V6.5 (C57BL/6-129) murine ES cells were grown under typical ES conditions on irradiated mouse embryonic fibroblasts (MEFs). For location analysis, cells were grown for one passage off of MEFs, on gelatinized tissue-culture plates. Cells harbouring a Dox-repressible Oct4 allele (ZHBT-c4 cells) were treated with 2mg/ml doxycycline (SIGMA, D-9891) for 12hrs or 24hrs. To generate neural precursor cells, ES cells were differentiated along the neural lineage using standard protocols. V6.5 ES cells were differentiated into neural progenitor cells (NPCs) through embryoid body formation for 4 days and selection in ITSFn media for 5–7 days, and maintained in FGF2 and EGF2 (R&D Systems).

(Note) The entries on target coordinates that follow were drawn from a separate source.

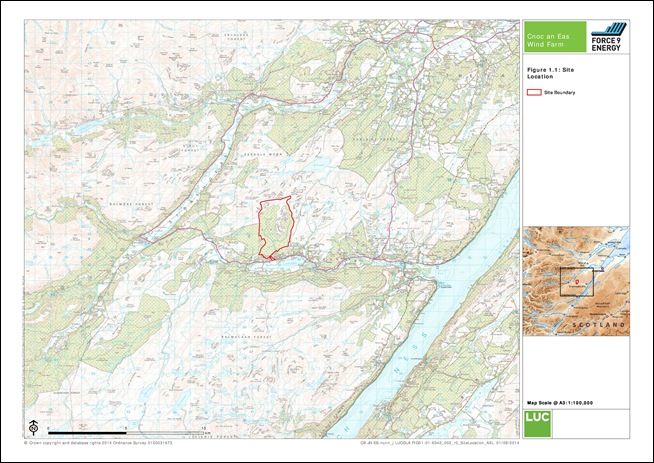The height and width of the screenshot is (463, 654).
Task: Click the Site Boundary legend label
Action: (x=559, y=93)

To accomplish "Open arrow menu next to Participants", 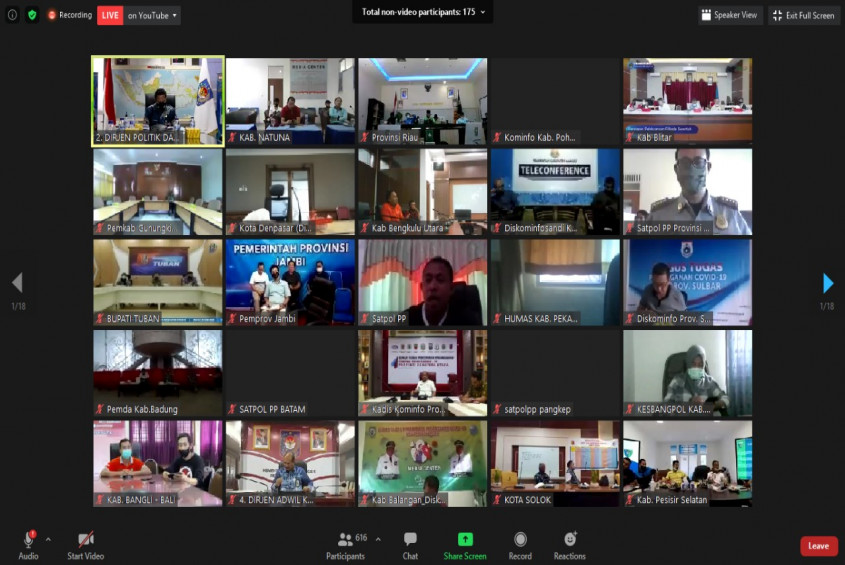I will [x=378, y=539].
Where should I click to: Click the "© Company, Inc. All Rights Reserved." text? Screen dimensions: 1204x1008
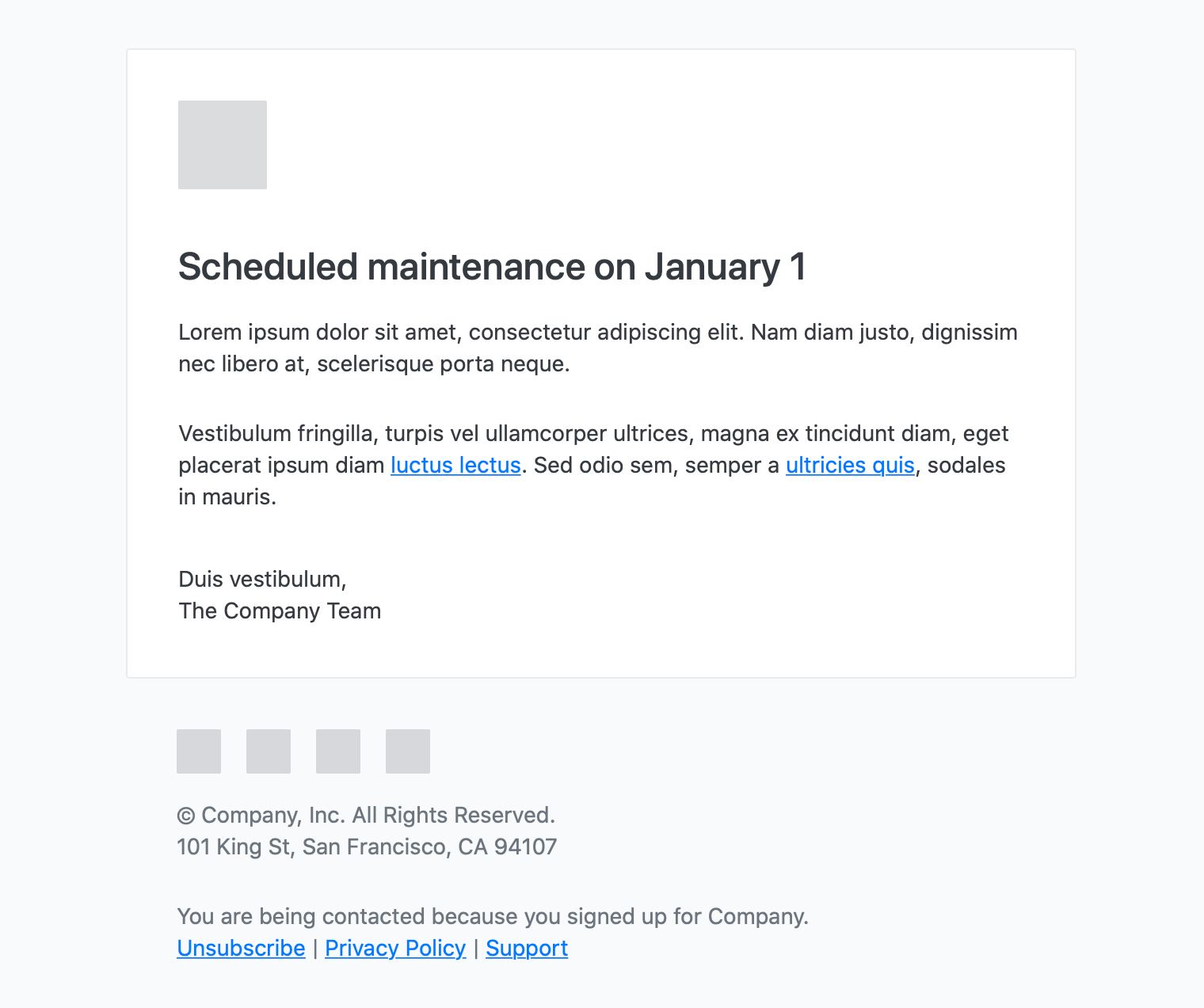click(366, 816)
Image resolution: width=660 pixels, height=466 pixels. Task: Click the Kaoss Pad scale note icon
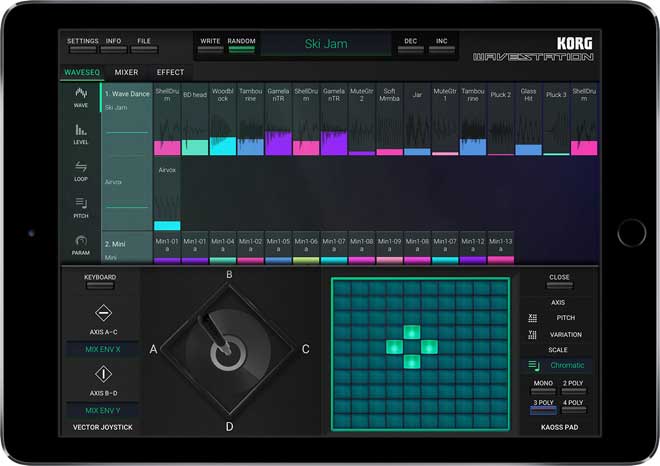[533, 366]
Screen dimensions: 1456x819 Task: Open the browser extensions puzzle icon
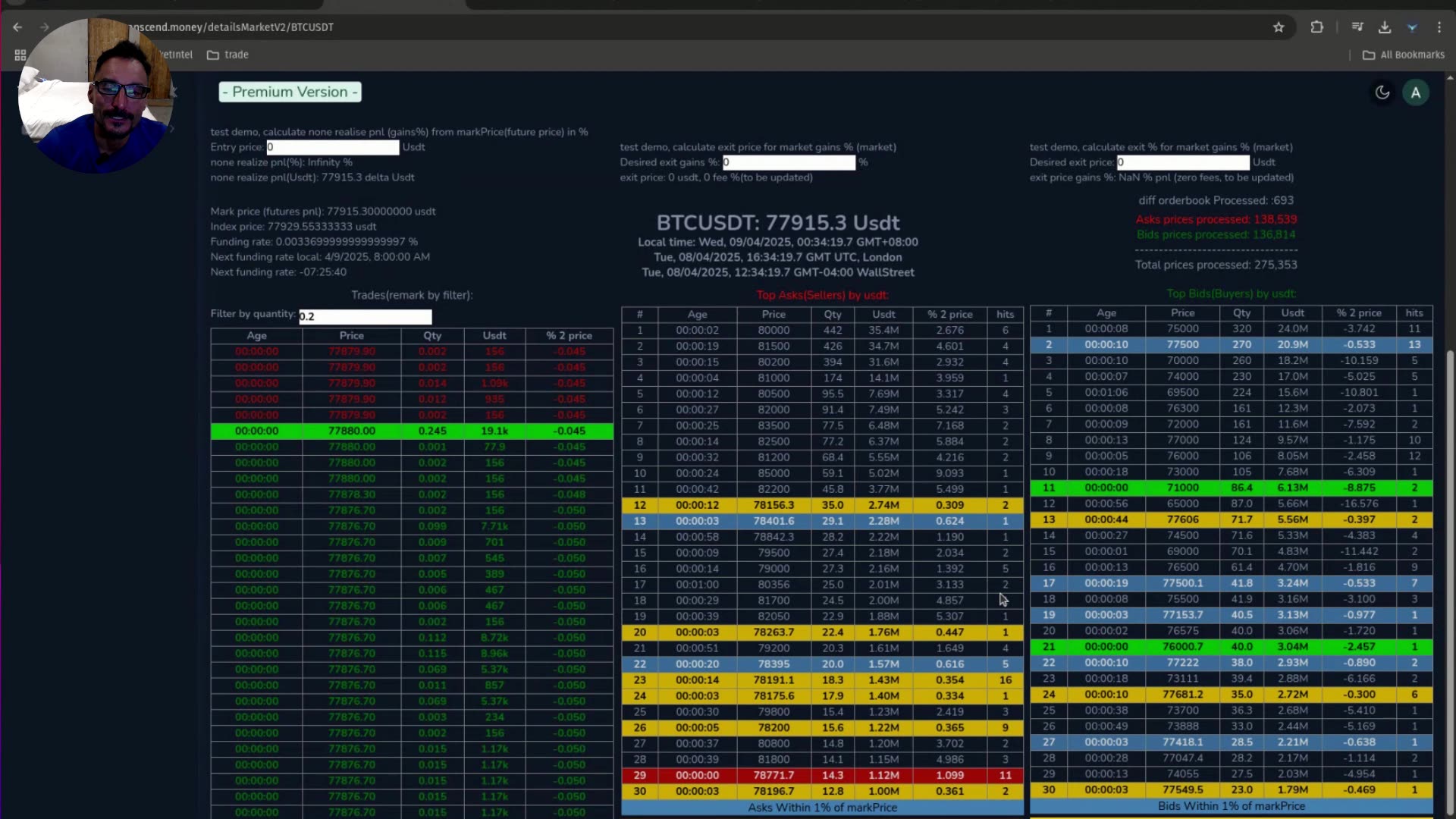1316,27
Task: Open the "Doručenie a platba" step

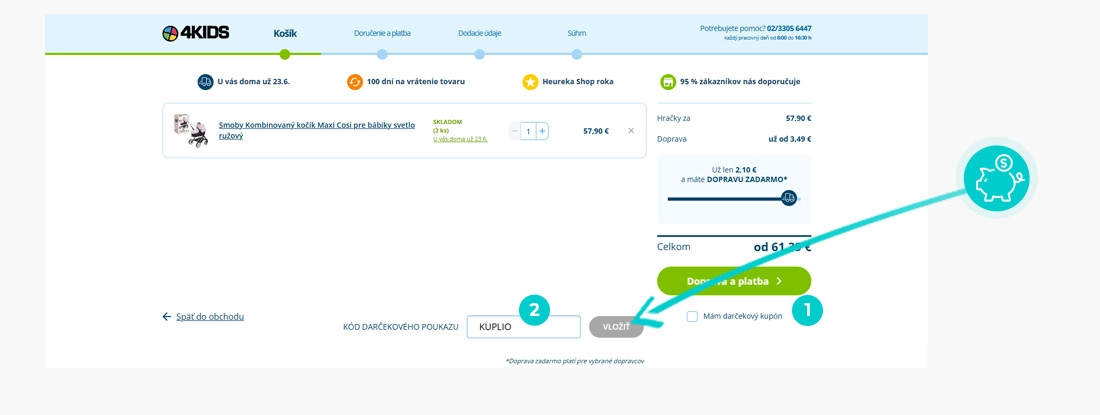Action: click(x=382, y=33)
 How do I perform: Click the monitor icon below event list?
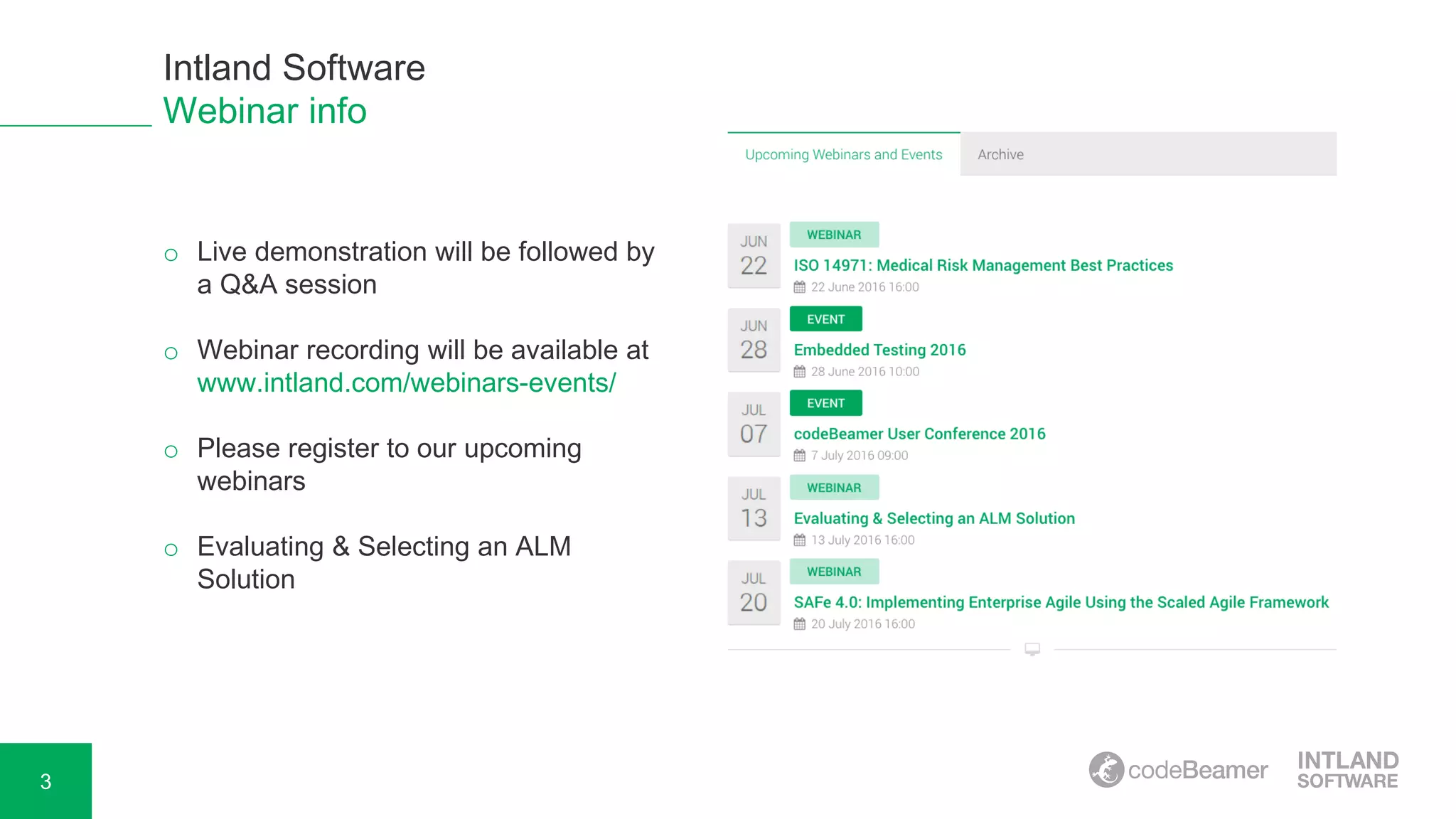tap(1032, 649)
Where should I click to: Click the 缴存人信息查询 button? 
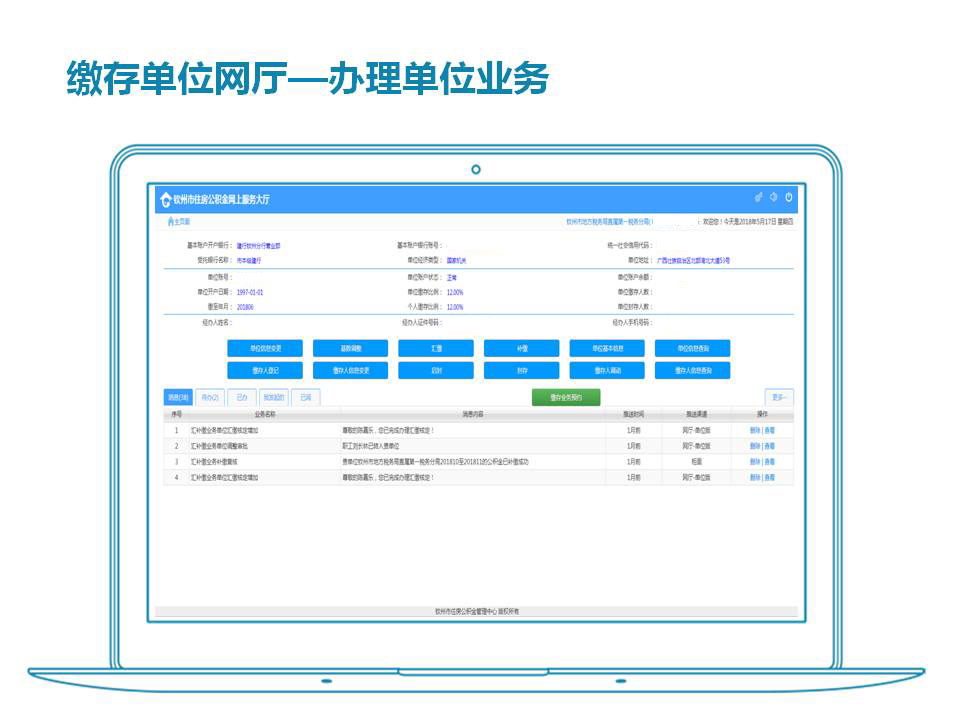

Mouse embryonic fibroblasts were prepared and cultured from DR-4 strain mice.
Extracted molecule
total RNA
Extraction protocol
For miRNA, Single-stranded cDNA libraries of short transcripts were generated using size selected RNA. RNA extraction was performed using Trizol, followed by RNeasy purification (Qiagen). 5µg of RNA was size selected and gel purified. 3’ Adaptor was ligated to RNA with T4 RNA ligase and also, separately with RNA Ligase. Ligation products were gel purified and mixed. 5’ adaptor was ligated with T4 RNA Ligase. RT-PCR (Superscript II, Invitrogen) was performed with 5’ primer. Splicing of overlapping ends PCR (SOEPCR) was performed (Phusion, NEB) with 5’ primer and 3’ PCR primer, generating cDNA with extended 3’ adaptor sequence. PCR product was denatured and the differently sized strands were purified.
Library strategy
RNA-Seq
Library source
transcriptomic
Library selection
other
Instrument model
Illumina Genome Analyzer
Description
V6.5 murine ES cells were cultured as described in Boyer et al., Nature 2006.
Data processing
Images analysis and base calling was done using solexa pipeline and reads aligned to both mouse NCBI build 36 and 37 using ELAND. For miRNA analysis - 5p end defined by start of tag, 3p end defined by 6nt perfect match to 3p linker and . Alignments to build 37 were used for analysis of the mmu-mir-290 cluster only as that cluster is not represented on build 36. For ChIP-Seq, sequences from all lanes were extended 200bp (maximum fragment length accounting for ~100bp of primer sequence), and allocated into 25 bp bins. Genomic bins containing statistically significant ChIP-seq enrichment were identified by comparison to a Poissonian background model, using a p-value threshold of 10-9. Additionally, we used an empirical background model obtained from identical Solexa sequencing of DNA from whole cell extract (WCE) from matched cell samples (>5X normalized enrichment across the entire region).